The Goal (and stuff along the way)
The Grasshopper was reminded the other day of a curious book called The Goal. Written by Eli Goldratt in the early 1980s, it remains a prime contender for the award for top management books that manage to be cringeworthy novels at the same time.
In The Goal, the book’s hero, Alex, manages to rescue both his new job in factory management and his marriage by learning a thing called the Theory of Constraints. More of this in a moment, but what ‘hopper always thought was a bit naïve about the story was that Alex learns all this through the time-honoured Socratic method of question-think-answer-go-round-again. His mentor in The Goal is called Jonah (of course, he couldn’t be called Eli, could he) and while Jonah does a great job of getting Alex to sort the factory out, the thought of getting the missus to play along with it always seemed to ‘hopper as being a bit crass. Lady grasshoppers are fine creatures, but they never jump in the direction that Socrates would have wanted them to. He is, after all, quoted as saying: “By all means, marry. If you get a good wife, you will be happy. If you get a bad one, you will be a philosopher”.

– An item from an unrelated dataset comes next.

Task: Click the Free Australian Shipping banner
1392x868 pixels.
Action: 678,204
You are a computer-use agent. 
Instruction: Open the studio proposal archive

Anyway, one of the main things Alex learns about the Theory of Constraints is the Drum-Buffer-Rope method. The idea is quite simple, really: use the bottleneck as the drum that beats the time; build a buffer in front of the bottleneck so that it never gets starved and dries up the whole operation; then use the flow through the bottleneck as the rope that pulls everything else around it. Easy to conceptualise, but more difficult to make work in practice. Identifying the bottlenecks can be difficult. And even when they are, paying too much attention to them can reveal other bottlenecks in the system that lay hitherto undetected. But hey, that’s what continuous improvement is all about.
Nonetheless, ‘hopper has always considered drum-buffer-rope as being worth knowing about. It can cut down stress in life – why rush to get through passport control when the real bottleneck is the luggage carousel? Better to plug in the earphones and let the flow of humanity carry you through
. And when one thinks about it, perhaps the whole of life works that way. The drums are the events that beat the pattern of the way our lives are shaped: the beginnings, the disruptions, the victories, the tragedies, the endings. The buffers are the resources we build up – or not – to deal with those events: the emotional resources, the financial resources, the energy. And everything else is attached to the rope that we pull along behind us as we pass through the bottlenecks.That rope is simply called ‘life’.
It doesn’t always work like that, of course. Just try getting through passport control in Dallas Tx.